Somehow I managed to make it back to our car without dying of shame.
I find myself wondering how in the world my own mother achieved such silent acquiescence from me and my sisters in public settings. I don't remember ever causing a scene in public, and maybe that's because my memory is faulty, but I really don't think any of us girls ever threw a tantrum while out on the town. In fact, I don't recall any tantrum-throwing at home either. Whatever my mom did to us—I don't recall ever having been spanked or physically punished in any way—it was enough to ensure our tacit obedience. I remember that all she would have to do if tempers began to flare was put the squeeze to our upper arm and whisper through clenched teeth into our ear. The mystery of just how much she was capable of was scary enough that we didn't dare push her past her limits. We didn't want to find out what she would do. (Well, except for Adriane, of course. I'm fairly sure I do remember Adriane getting slapped hard across the face on more than one occasion, but that was during the teenage years. That was a whole other story. And the sound of the contact of my mother's hand with Adriane's cheek was so shocking that I think it ensured Elecia's and my behavior for at least several years afterwards.)

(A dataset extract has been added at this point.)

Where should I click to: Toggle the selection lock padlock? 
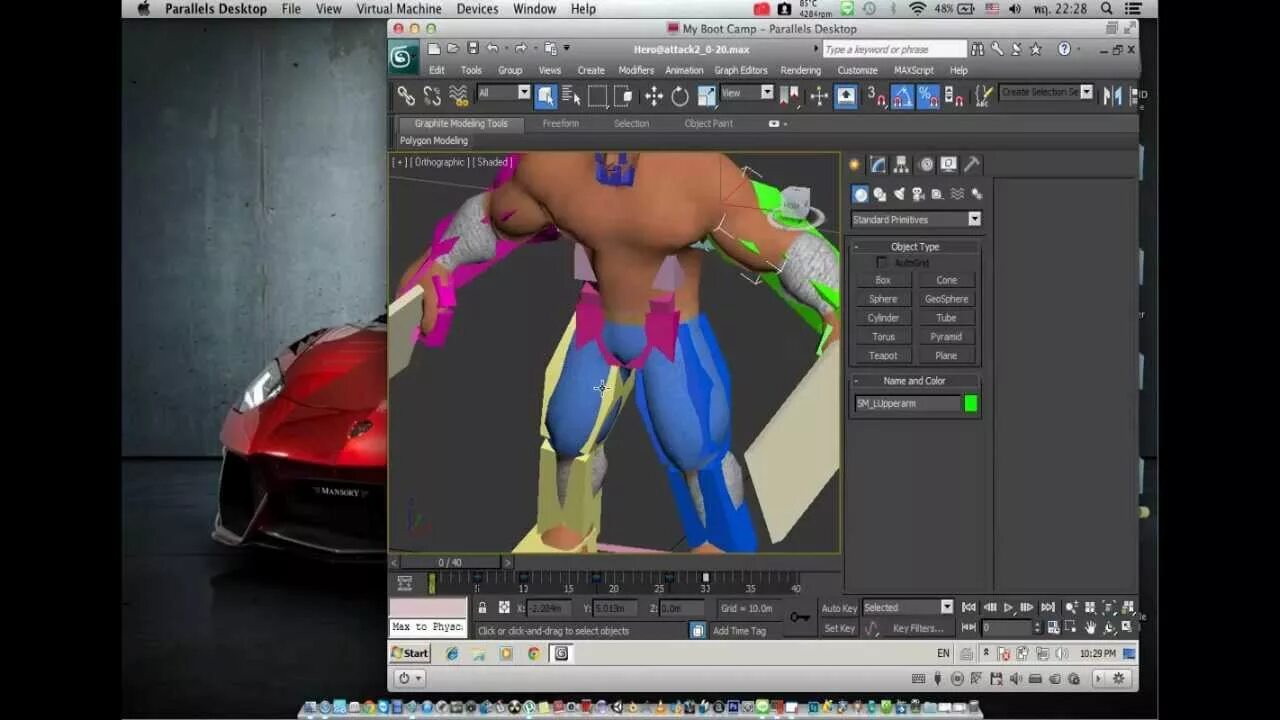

I'm left home again, with Eliot, now safely out of the public eye and back to his sunny self, to ponder discipline and obedience. I don't want my son to grow up to be disrespectful or to feel the sense of entitlement that I see in so many of the young adults who are my students. But I also don't want him to become fearful and easily cowed. (This is not to say that my mom erred on this side—not at all. On the contrary, I think I was lucky to have been born to two people who were such wonderful parents.) But how does a parent strike a balance between the two extremes? How do we walk through the shadow of the valley of Wal-Mart and not knock every colorful box along the way off the shelf?